[Start of PROVIDED ENTRIES]

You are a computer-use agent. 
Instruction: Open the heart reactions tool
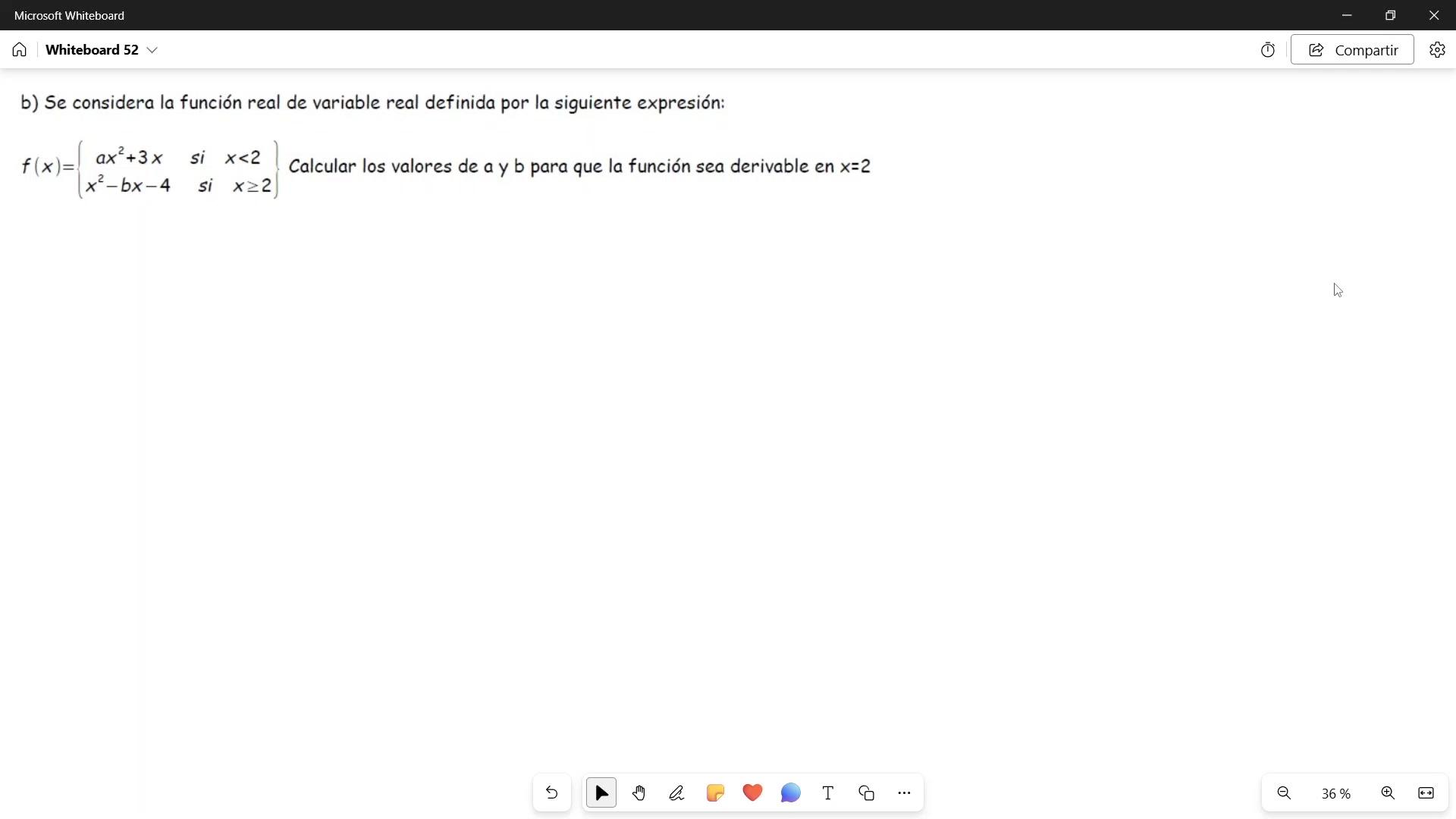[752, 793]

[End of PROVIDED ENTRIES]
[Start of PROVIDED ENTRIES]

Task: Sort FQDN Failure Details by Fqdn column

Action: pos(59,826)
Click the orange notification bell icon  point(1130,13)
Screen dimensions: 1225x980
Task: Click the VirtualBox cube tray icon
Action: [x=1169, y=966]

[End of PROVIDED ENTRIES]

TASK PROMPT: Show each line of the items above that contains the string "icon", with case counting in the match.

RESPONSE:
Click the orange notification bell icon  point(1130,13)
Task: Click the VirtualBox cube tray icon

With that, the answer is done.